Master of Engineering Science
Mechanical and Materials Engineering
Lithium Ion Batteries (LIBs) are a promising green energy storage system with application toward portable electronic devices, electronic vehicles (EVs) and smart grid energy storage. High energy density is one of the most important advantages for LIB, however, improvements toward performance measures, such as energy density, power and rate capability, cycling life, safety and cost, need to meet the different requirements for various applications. It is well known that battery performance is highly dependent on the type of electrode material that is employed. Currently most LIBs are predominantly fabricated using graphite as an anode material. Therefore, finding a qualified candidate of anode material to replace graphite is the key to achieve a higher energy density of LIB. Silicon is a hopeful candidate for use as an anode material due to its super-high specific capacity (4200 mAh/g). However, this material suffers from severe volume change during the lithiation/delithiation process, thereby limiting its practical application in LIB.

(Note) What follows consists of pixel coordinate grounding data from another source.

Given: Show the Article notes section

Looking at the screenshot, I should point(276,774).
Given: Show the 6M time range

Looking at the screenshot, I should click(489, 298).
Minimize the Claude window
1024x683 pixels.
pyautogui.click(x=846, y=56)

In this thesis, three sections of work were made for the practical application of Si anode in LIB. The first section was to develop a novel method to synthesis nanostructured Si anode materials, which is easy to handle, low cost and environmental friendly. The second section is focused on electrode optimization based on an engineering point of view, including electrode mass loading and density, binder selection and optimized cycle mode. The last section pertains to the development of electrolyte, which can further improve battery performance. A better Si-based electrode is presented LIB after this study.
Li, Qizheng, "Silicon Anode Materials for Next Generation Lithium-Ion Batteries" (2016). Electronic Thesis and Dissertation Repository. 3910.